- [Work instructions] Transcribe the portion of the linkage maps perspective starting at "Perspective: Linkage Maps, Communities" and ending at "analyzing gene expression.".

- [Provided text]

Skip to main content
Genetics logoLink to Genetics
. 2020 Aug 26;216(2):261–262. doi: 10.1534/genetics.120.303647

Perspective: Linkage Maps, Communities of Geneticists, and Genome Databases

David Botstein 1,1
PMCID: PMC7536864  PMID: 33023927

Abstract

The Thomas Hunt Morgan Medal recognizes lifetime contributions to the field of genetics. The 2020 recipient is David Botstein of Calico Labs and Princeton University, recognizing his multiple contributions to genetics, including the collaborative development of methods for defining genetic pathways, mapping genomes, and analyzing gene expression.


graphic file with name 261fx1.jpg

THE great honor of being awarded the Genetics Society of America (GSA)’s Thomas Hunt Morgan Medal stimulated me to think of how Morgan’s ideas and leadership in the development of genetics as a science influenced my own intellectual development. Three foundational elements stand out, two of which are directly traceable to Morgan himself and his “fly room” at Columbia University 100 years ago. Morgan’s ideas and example shaped my career and were the basis of the contributions I was able to make to the development of the modern sciences of genetics and genomics.

One of these elements is the idea that frequencies of recombination could be used quantitatively to map genes relative to one another on the chromosomes (Sturtevant 1913; Bridges 1921). The second, which grew organically out of the process of making comprehensive linkage maps, was the establishment and nurturing of an open and cooperative intellectual culture and community dedicated to the genetics of Drosophila melanogaster and the mapping and characterization of its functional genes. As scientists found new genes (characterized in those days by their heritable mutant phenotypes), they mapped them to each other by exchanging mutant strains and crossing them. The third element, the development of genome databases, came much later, following closely upon the determination of genome sequences and requiring, of course, the development of modern computers and computer science.

A very similar history underlies the development of the scientific community dedicated to the study of the genetics of budding yeast, Saccharomyces cerevisiae. Like the case of Drosophila, interest in yeast began with genetic linkage mapping, which gave rise to an open community of geneticists who cooperated in the construction and maintenance of the genetic map. Like the fly community, the yeast community is still active and vibrant today. I was fortunate to have joined the yeast community near its beginning, long before genome sequencing. At that time, yeast and fly geneticists who had found and mapped a new gene combined their data in periodic publications of the community’s map with a list of markers and their arrangement on the chromosomes. The last such yeast publication was a review (Mortimer and Schild 1985) and the last such fly publication was the “Red Book” (Lindsley and Zimm 1992). These maps and the data that underlay them became the starting point for SGD (Saccharomyces Genome Database; Cherry et al. 1997) and Flybase (Ashburner and Drysdale 1994). One of the contributions to our science that I am most proud of was my participation in founding SGD and helping to guide its continuing success over the decades in providing current genomic information to the yeast community.

- [Dataset content]
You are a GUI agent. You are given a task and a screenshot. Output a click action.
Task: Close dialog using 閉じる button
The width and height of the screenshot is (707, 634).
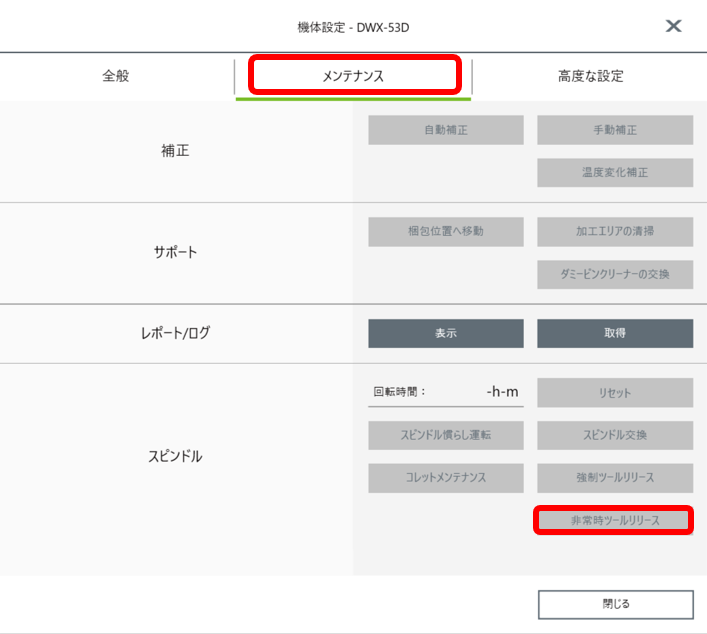point(615,605)
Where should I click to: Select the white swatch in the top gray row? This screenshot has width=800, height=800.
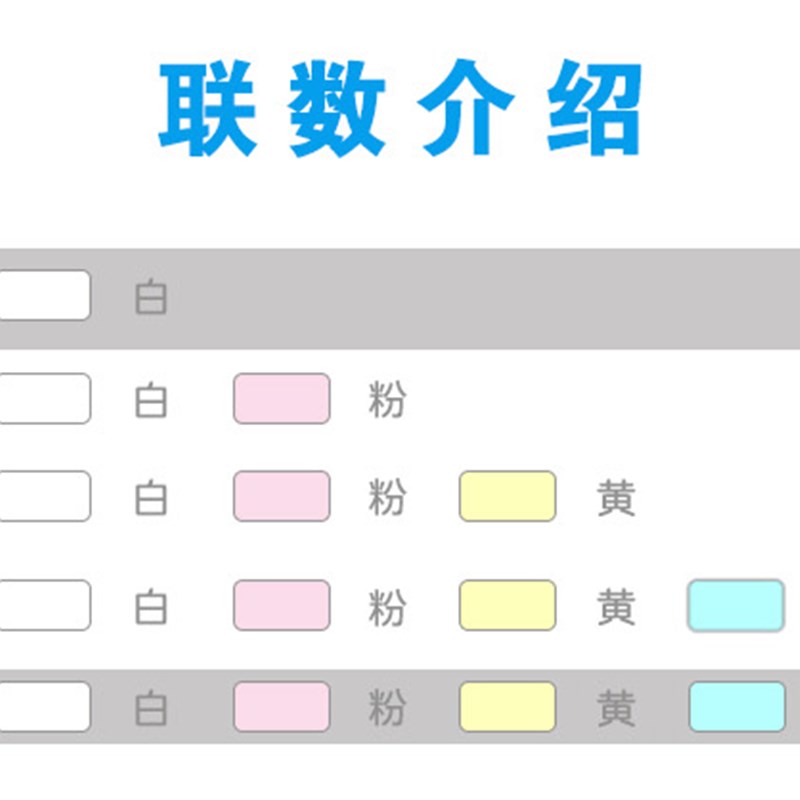(x=44, y=296)
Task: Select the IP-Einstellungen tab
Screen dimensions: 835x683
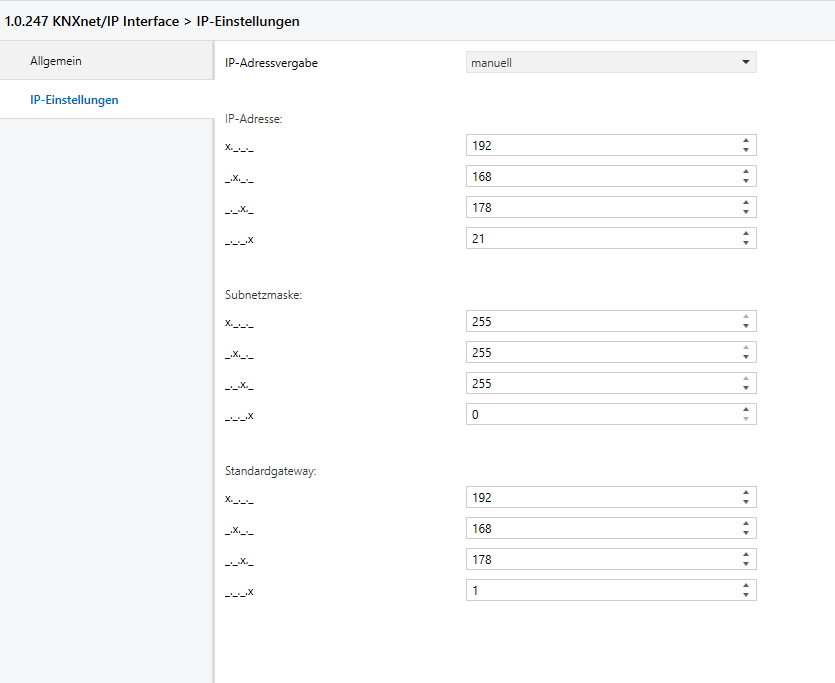Action: [74, 100]
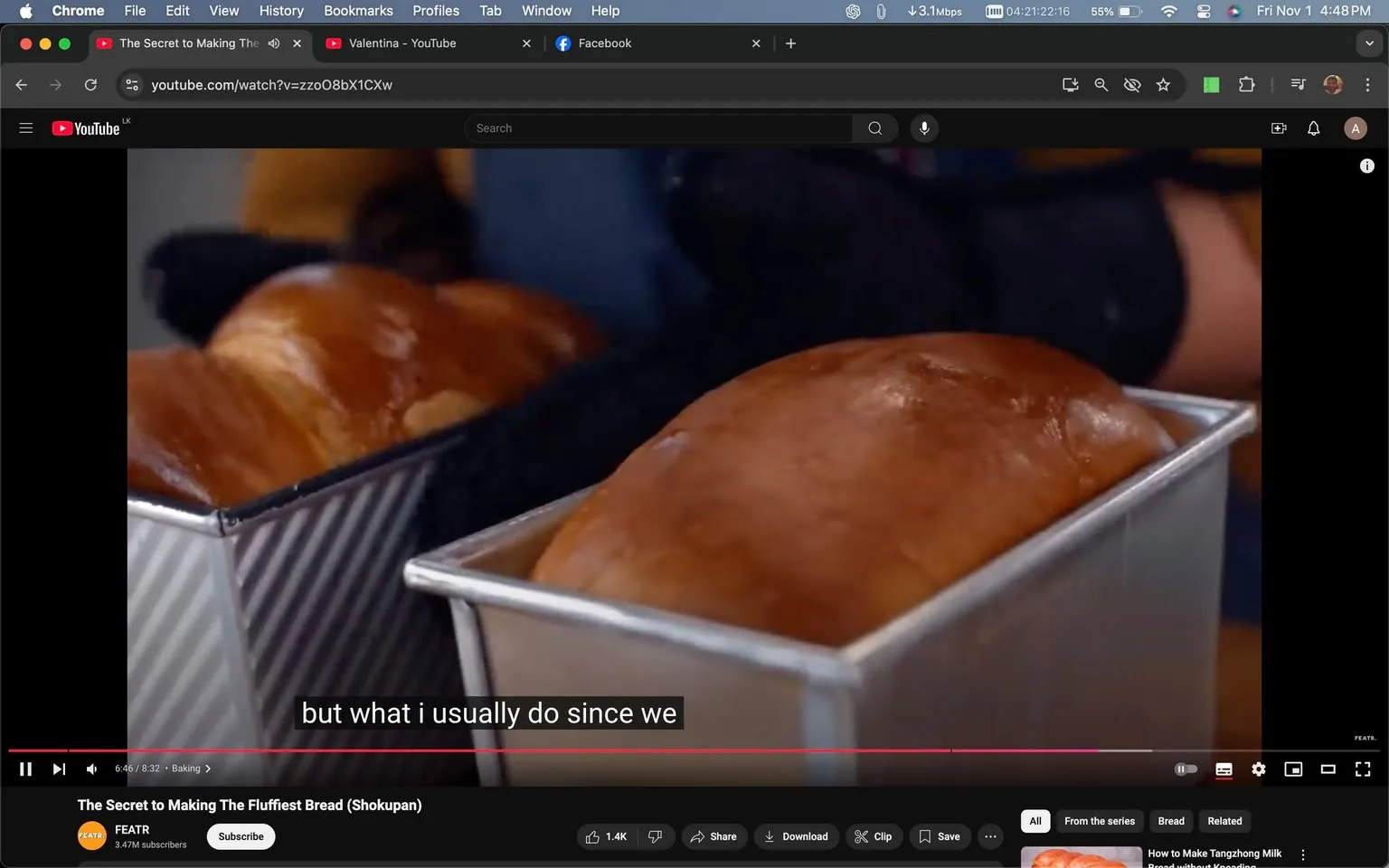1389x868 pixels.
Task: Start a voice search with the microphone
Action: (923, 127)
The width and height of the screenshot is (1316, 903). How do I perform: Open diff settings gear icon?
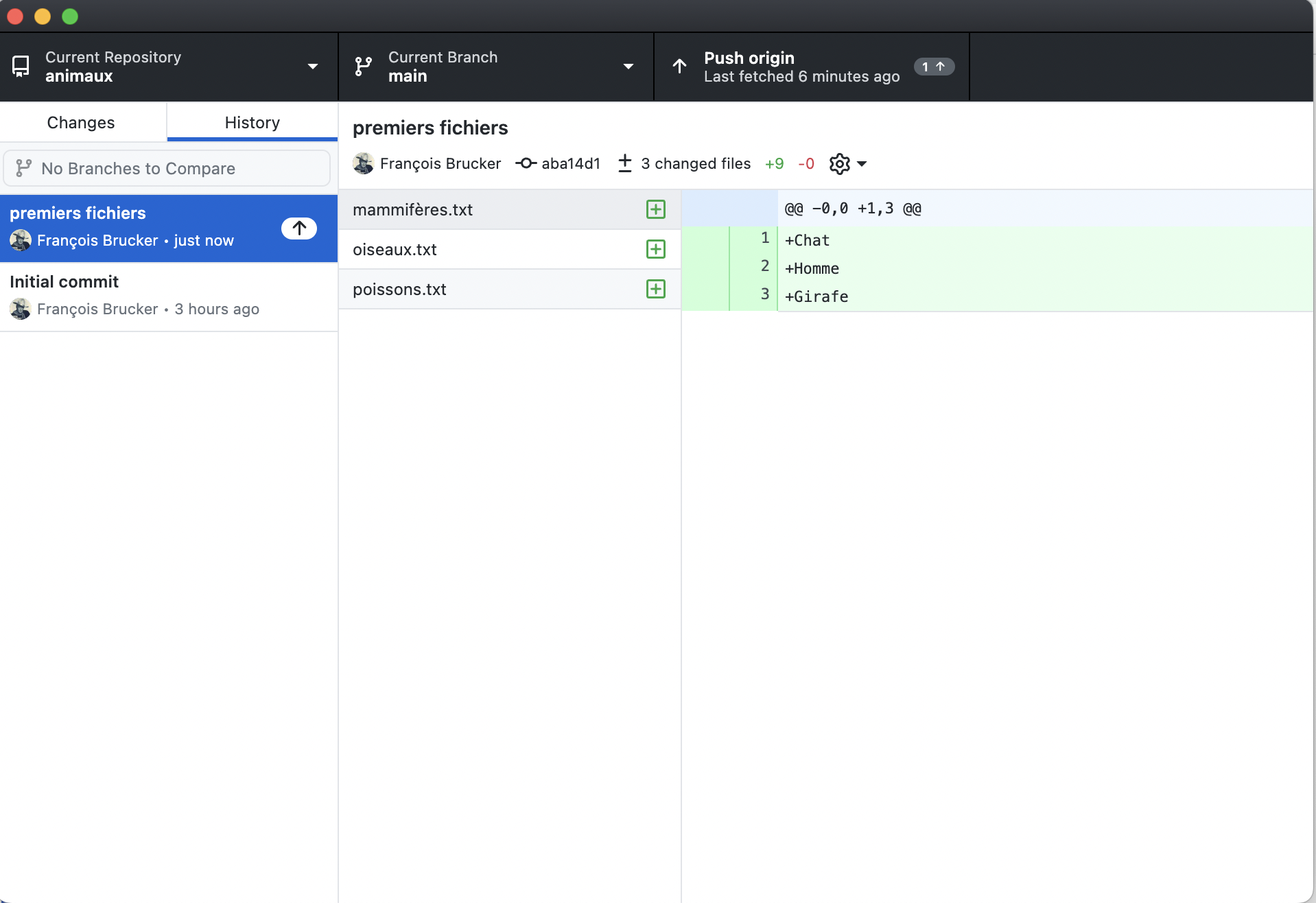click(839, 163)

- [Reply to the exercise]
Perspective: Linkage Maps, Communities of Geneticists, and Genome Databases

David Botstein 1,1
PMCID: PMC7536864  PMID: 33023927

Abstract

The Thomas Hunt Morgan Medal recognizes lifetime contributions to the field of genetics. The 2020 recipient is David Botstein of Calico Labs and Princeton University, recognizing his multiple contributions to genetics, including the collaborative development of methods for defining genetic pathways, mapping genomes, and analyzing gene expression.